March 10, 2015 OriginalShipster 0Comment

The May 24th Long Weekend is one of my favourite holidays. Over time, the focus has shifted from celebrating the birthday of Queen Victoria to celebrating the arrival of summer, but one thing has remained the same – it’s a chance for people to get out and enjoy the first of the summer weather!

This sentiment certainly isn’t new, but not every May 24th has ended a happy one. In 1881, this holiday was marred with one of the worst tragedies that London, Ontario has ever suffered. Today, we’re looking at the story of the Victoria.

Ship Stats
Nationality: Canadian
Length: 21.3m
Capacity: 400

In the late 1870s, Londoners found themselves spending more and more time at a local area called Springbank Park. On the shores of the Thames River in Ontario, it was the perfect spot for tourists and locals alike to stroll, picnic, and play. Seeing this increase in popularity, local steamboat companies hurried to construct vessels to meet this new demand. With the increase in speed of manufacturing, safety was definitely skipped and ill-constructed vessels were launched into the water. The worst of these was the stern-wheel steamship, Victoria.

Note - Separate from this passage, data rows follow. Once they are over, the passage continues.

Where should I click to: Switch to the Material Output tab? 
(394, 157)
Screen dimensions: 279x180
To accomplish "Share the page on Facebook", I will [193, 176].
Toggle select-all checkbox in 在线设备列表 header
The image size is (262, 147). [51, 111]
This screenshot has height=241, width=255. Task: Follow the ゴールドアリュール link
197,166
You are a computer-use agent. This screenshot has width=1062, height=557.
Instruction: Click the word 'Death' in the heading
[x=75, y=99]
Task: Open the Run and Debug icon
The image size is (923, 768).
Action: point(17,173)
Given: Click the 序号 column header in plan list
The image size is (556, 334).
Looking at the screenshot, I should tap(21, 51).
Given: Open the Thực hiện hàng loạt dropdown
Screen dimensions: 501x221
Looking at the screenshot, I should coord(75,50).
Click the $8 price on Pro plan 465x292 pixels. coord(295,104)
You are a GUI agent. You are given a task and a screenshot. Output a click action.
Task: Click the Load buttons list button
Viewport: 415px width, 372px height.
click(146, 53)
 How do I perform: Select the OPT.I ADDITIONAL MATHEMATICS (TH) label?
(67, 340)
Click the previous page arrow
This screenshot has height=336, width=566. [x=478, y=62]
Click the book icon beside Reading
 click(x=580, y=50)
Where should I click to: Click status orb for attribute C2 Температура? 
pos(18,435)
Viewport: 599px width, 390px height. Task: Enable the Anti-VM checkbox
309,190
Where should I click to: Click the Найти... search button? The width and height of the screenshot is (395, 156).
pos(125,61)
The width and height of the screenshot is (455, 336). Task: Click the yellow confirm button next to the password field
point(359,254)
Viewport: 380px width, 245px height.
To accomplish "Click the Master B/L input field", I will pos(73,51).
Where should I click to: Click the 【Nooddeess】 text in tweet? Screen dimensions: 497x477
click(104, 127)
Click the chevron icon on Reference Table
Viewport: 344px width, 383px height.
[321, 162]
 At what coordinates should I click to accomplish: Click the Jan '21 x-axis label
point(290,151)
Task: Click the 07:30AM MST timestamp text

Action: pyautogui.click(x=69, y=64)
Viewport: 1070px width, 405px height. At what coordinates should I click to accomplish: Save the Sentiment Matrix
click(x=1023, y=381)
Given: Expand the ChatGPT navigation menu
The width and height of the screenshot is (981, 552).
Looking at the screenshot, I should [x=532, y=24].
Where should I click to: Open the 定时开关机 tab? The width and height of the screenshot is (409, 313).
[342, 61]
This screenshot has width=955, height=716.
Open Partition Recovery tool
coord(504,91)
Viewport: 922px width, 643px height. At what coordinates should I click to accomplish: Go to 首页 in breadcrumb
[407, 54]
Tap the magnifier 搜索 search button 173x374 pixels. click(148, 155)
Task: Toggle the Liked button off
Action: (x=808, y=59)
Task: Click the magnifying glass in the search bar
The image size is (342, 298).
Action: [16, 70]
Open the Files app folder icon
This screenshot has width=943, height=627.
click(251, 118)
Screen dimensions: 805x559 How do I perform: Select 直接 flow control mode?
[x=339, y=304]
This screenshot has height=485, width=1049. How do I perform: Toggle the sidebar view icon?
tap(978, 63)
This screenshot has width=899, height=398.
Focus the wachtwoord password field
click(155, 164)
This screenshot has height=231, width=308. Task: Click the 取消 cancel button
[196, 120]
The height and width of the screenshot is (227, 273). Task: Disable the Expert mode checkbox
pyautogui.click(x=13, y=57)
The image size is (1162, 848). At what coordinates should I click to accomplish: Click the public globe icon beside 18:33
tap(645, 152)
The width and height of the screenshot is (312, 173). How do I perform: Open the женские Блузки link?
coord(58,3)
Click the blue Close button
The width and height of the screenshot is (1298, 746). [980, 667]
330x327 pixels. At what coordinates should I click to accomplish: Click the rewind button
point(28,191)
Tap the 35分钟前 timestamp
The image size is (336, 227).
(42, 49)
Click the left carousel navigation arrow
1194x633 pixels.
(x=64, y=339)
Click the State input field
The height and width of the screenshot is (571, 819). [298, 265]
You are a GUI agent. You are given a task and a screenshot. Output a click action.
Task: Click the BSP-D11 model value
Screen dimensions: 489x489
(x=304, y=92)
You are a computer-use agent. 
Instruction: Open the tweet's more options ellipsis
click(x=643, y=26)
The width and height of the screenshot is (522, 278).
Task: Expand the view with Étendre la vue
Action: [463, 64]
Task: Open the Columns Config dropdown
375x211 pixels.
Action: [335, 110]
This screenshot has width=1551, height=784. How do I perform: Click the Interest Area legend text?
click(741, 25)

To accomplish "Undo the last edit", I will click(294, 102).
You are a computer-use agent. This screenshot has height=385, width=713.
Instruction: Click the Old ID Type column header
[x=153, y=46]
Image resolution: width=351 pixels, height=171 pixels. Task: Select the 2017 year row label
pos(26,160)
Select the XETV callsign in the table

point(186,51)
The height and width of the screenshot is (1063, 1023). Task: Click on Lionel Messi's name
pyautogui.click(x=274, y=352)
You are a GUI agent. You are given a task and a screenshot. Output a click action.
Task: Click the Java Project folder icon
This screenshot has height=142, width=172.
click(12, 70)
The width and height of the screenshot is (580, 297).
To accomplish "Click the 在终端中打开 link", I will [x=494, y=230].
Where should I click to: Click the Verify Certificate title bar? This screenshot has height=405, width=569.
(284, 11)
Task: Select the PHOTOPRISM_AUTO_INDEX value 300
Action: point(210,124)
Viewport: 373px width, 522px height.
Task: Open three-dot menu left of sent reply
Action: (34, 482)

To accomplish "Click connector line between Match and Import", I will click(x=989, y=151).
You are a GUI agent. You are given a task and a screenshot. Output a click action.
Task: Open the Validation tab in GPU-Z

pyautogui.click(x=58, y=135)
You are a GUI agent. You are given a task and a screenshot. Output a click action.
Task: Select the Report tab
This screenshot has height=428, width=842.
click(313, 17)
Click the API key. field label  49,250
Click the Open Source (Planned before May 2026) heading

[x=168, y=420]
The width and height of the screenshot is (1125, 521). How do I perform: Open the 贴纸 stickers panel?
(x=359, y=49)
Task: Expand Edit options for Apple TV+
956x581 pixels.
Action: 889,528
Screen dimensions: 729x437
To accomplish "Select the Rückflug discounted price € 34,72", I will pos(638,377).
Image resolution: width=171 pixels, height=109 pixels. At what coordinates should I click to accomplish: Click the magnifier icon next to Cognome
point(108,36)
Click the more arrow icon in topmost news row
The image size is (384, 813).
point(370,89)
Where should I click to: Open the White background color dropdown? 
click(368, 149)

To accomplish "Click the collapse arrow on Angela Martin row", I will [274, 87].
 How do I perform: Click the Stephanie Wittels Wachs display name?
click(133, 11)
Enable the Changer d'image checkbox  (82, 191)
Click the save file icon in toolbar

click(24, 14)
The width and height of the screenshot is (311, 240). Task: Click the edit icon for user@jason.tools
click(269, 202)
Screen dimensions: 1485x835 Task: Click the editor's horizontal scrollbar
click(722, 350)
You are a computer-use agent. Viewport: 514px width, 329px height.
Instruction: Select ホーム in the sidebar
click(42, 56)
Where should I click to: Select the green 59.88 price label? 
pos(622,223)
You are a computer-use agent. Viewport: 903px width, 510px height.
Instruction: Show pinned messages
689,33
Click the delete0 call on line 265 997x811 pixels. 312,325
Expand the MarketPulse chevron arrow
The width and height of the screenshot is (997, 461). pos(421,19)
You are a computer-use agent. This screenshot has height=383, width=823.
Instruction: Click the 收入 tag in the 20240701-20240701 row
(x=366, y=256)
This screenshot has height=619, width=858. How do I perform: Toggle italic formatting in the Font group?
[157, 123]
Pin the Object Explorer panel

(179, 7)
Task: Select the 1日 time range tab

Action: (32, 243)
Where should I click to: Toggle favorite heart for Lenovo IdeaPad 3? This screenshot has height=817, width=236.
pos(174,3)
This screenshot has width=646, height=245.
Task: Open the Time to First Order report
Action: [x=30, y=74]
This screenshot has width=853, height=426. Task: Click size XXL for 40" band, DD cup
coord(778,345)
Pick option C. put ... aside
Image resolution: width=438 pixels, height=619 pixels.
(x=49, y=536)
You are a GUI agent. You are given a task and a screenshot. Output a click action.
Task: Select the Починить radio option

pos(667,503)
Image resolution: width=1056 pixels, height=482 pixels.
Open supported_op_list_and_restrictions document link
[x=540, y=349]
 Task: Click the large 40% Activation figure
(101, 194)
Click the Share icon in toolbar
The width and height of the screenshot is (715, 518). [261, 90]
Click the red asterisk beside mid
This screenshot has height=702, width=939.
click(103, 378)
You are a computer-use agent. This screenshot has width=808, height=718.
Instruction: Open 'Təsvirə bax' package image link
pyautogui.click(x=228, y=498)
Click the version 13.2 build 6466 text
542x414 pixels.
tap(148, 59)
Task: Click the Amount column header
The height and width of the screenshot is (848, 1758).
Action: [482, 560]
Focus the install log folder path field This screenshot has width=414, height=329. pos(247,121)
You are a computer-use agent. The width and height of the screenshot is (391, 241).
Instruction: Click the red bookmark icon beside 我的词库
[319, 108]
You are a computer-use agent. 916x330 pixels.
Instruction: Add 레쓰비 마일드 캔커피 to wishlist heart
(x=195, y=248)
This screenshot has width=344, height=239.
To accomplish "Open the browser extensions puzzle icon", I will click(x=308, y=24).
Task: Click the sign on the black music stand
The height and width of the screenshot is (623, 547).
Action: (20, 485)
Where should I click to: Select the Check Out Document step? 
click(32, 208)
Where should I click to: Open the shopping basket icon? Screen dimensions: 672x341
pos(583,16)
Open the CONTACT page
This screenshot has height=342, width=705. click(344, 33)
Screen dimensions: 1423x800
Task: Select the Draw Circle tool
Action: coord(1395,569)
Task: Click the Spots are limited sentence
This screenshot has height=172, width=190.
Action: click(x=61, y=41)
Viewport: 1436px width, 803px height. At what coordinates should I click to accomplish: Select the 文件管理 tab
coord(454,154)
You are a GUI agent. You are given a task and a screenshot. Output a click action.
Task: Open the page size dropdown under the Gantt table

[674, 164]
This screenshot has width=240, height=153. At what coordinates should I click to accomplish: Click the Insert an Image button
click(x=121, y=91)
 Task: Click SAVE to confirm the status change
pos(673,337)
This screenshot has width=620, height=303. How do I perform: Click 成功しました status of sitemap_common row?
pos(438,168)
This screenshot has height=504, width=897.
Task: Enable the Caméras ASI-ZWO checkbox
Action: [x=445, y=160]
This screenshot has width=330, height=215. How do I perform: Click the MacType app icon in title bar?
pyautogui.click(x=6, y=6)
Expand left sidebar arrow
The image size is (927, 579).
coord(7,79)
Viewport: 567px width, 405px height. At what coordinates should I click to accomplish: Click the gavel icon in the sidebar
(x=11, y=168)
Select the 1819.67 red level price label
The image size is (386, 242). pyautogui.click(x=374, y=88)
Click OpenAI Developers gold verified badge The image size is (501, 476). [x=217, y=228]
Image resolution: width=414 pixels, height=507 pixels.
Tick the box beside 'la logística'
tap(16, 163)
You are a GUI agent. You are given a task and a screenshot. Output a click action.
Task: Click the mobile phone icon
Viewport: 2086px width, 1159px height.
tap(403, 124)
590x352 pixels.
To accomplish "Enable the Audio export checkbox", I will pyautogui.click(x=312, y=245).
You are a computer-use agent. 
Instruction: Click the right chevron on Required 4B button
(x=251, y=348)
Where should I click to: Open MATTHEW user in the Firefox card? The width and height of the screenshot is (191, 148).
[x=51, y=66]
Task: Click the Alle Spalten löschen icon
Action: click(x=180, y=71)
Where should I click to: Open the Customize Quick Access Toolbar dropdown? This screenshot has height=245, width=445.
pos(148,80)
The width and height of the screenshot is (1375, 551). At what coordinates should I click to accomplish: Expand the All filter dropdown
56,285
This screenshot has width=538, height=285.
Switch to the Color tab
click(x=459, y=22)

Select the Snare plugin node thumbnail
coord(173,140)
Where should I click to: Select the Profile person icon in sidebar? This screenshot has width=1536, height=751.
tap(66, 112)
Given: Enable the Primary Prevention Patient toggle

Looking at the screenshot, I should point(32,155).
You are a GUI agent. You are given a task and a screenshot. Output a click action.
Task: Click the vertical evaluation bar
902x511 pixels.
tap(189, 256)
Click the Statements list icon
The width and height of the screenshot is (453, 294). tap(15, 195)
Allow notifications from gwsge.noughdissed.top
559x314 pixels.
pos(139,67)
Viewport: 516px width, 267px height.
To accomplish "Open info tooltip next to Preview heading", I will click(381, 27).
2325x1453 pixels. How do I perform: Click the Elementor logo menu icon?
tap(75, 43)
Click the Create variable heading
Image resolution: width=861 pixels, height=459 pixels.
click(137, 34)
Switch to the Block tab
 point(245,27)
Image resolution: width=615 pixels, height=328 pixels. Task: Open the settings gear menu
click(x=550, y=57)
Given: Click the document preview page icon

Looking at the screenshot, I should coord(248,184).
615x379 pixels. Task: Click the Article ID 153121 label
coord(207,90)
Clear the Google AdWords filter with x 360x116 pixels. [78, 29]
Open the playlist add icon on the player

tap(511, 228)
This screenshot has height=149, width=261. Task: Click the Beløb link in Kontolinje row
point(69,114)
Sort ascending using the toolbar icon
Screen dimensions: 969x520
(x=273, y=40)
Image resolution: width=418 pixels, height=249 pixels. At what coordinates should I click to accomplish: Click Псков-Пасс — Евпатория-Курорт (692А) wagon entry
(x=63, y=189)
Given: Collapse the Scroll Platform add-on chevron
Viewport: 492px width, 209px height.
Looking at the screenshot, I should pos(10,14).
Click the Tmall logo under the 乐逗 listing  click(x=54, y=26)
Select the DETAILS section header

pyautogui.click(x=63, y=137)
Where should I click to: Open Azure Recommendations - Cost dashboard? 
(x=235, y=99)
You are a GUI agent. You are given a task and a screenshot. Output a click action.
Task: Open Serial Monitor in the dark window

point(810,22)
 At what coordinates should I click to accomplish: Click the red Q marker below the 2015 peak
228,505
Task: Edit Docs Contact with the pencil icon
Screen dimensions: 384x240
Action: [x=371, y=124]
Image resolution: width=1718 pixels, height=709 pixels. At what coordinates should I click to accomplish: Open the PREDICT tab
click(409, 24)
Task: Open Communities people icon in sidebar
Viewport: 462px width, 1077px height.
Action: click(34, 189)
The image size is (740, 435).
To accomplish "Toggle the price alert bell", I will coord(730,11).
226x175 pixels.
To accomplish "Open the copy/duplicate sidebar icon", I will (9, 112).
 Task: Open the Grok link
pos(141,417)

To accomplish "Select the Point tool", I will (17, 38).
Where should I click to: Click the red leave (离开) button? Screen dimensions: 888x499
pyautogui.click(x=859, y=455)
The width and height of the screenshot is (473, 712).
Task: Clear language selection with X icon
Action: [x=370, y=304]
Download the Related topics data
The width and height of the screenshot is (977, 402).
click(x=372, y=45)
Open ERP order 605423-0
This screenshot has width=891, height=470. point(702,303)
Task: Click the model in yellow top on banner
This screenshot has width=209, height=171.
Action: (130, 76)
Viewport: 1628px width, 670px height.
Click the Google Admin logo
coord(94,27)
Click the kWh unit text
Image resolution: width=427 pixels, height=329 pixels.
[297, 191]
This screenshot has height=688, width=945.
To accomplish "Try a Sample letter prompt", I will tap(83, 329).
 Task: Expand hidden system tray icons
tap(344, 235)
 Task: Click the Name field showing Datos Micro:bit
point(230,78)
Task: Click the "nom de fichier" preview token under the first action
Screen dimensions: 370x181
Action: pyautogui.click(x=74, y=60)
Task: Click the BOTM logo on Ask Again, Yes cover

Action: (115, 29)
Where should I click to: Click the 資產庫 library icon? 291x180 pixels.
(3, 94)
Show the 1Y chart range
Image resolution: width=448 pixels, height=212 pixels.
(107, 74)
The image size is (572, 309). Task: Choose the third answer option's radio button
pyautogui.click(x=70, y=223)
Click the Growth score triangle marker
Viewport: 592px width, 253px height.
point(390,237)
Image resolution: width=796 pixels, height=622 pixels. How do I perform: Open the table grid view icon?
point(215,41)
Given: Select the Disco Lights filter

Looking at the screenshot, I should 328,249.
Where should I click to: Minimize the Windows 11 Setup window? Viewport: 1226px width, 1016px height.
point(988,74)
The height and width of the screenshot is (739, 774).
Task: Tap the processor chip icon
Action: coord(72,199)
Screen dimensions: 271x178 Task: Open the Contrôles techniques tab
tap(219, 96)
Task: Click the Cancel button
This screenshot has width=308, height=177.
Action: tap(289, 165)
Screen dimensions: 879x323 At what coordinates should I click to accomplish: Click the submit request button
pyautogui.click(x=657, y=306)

Built solely with the purpose of “Get from A to B” in mind, the Victoria joined other steamboats in shuttling passengers from London to Springbank Park, and back again. On Queen Victoria’s 62nd Birthday, May 24 1881, she found herself particularly swamped with passengers trying to get home on the last trip. Although her initial construction had her designed to carry around 400 passengers she pulled away from the dock at around 6:00pm with 650 souls standing on her decks.

As Captain Donald Rankin began to sail his ship down the river, he immediately noticed a problem. The boat rested low in the water, causing water to creep into her holds. On top of this, as his passengers moved back and forth along the deck, the ship began to rock. The Captain asked his passengers to try and stop moving along the decks, but the situation continued to deteriorate. He decided the best option was to try and beach the ship on a nearby sandbar, because there was no way that she was going to make it to the dock in London.

Here’s where you have two versions of the story. In one version another ship, the Princess Louise allegedly sails by and the crowd scrambles to take a look. In another two members of the London City Rowing Club see the steamer and decide to try and race it in their scull. Whatever the version, the outcome is the same – the crowd runs to one side of the ship to see the action, and the ship tips dangerously under the weight. In an effort to correct the roll, some of the passengers try to move to the other side of the deck, but it’s too late. A boiler rolls from its supports and falls overboard, but not before crashing through one of the supports for the upper decks awning. That collapses onto the second deck as the ship continues to roll, trapping many of the struggling passengers as they try to escape.

What happens next is shocking. Many of the women are weighed down by their now water-logged skirts, resulting in them drowning. Those who can swim try to make it to shore, but many perish on the way – some within 3m of the shallows. Even though the water at the wreck site is only 5m deep and there are other vessels nearby trying to help, the death toll is reported to be a staggering 182 souls (though some estimates list it at 200).

As tends to be the case with disasters such as these, there is a revision to the standards under which ships are inspected. The previous Steamboat Inspection Act of 1859 didn’t give its inspectors the power to restrict the amount of passengers that could be carried by a vessel, nor could the inspector directly interfere with the loading and management of the vessel in question. Following the disaster of the Victoria, the Steamboat Inspection Act of 1882 is passed. This allows fines to be imposed on any master or ship owner who is found carrying more passengers than allowed, and designates a specific class of inspector for equipment and hulls of the vessels. In the following decade, this Act results in numerous fines being inflicted on those caught in violation, but no disaster of that calibre ever occurred again in these waters.